In 1935 the Swedish researcher Åke Campbell undertook a survey of rural cottages. He observed: ‘the Irish peasant house never stands out in bold relief against its background but melts into it even as a tree or a rock. Built of stone, clay, sods, grass and straw brought from the vicinity, the house harmonises with the landscape to which it belongs.’
Because rural cottages suit the rugged Irish landscape so well they have at time represented Irish identity as a tourist icon, nationalist political symbol and as artists' 'muse'.
Many things in modern domestic Irish life started with our recent ancestors in the nineteenth century. This brief article explores our dining habits then and how they have evolved since, using the vernacular kitchen table from the Irish cottage as an artefact.
If we look at the design of the traditional Irish kitchen table we see a multi-function piece of furniture, and one of its less important uses is dining. As in the Old English, the word for table in Irish is ‘bord’; a flat surface for working on. The design of Irish cottage tables was simple, made of cheap sheets of pine, with four legs connected by two long stretchers running parallel to the sheets of timber on the table top. The table top was used as a work surface for food preparation and other tasks. Drawers underneath each end and stretchers were used for storage. Tables were even used for laying out a corpse for a wake.
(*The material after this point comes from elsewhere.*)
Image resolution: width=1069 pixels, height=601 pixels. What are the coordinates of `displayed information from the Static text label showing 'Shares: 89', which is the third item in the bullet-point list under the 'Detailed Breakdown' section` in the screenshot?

Look also at the spatial arrangement of Irish cottage furniture – the table is pushed against the wall - as is the case for all furniture in the house – and not in the middle of the floor surrounded by chairs, so the chief function was not dining.
The table top was left bare and frequently scrubbed using abrasive materials (such as sand) for this reason many table tops were left unpainted while the legs and other parts had a painted finish. Linen table cloths were only really used for extra special occasions, Christmas, stations, wakes. Other cloths used were oil cloths as they were easy to wipe down.
If we look at the content and the time taken over food we also get an indication of why our ancestors did not linger over meals. Traditionally most cottage dwellers viewed dining as a means of purely getting sustenance. The main meal, dinner, was taken in the middle of the day, with work to get back to immediately afterward. Eating was a functional exercise, in big families diners ate and moved away to allow the next person to use the place at the table. In large families, space was limited. Children were usually fed separately from the adults. Irish tables were accompanied by long forum stools, to seat as many children as possible. The long stretchers underneath the table occupied little feet.
Sometimes the amount of dinner guests fluctuated in a house due to visitors and seasonal farm labourers needing to be fed. To accommodate these, some living rooms contained a hinged table top, which folded down from a wall. Some settle designs had a fold-down table in the centre of its back, to accommodate two sitters either side.
Before Irish kitchen tables became commonly used in cottages food was taken at the fireside. The diet consisted chiefly of boiled potatoes and buttermilk. Families ate potatoes directly from a large flat basket (known as a ‘skiob’) that had been used to strain the boiling water from them. Diners were either seated on low stools or sitting on the ground. In this situation plates and cutlery would not have been used and table manners were unknown! The increased emphasis on household hygiene in the nineteenth-century led to a change in such eating habits, and tables became more popular in cottages. But the habit of not lingering too long over food continued, and in many rural Irish houses to this day the kitchen table remains pushed against the wall.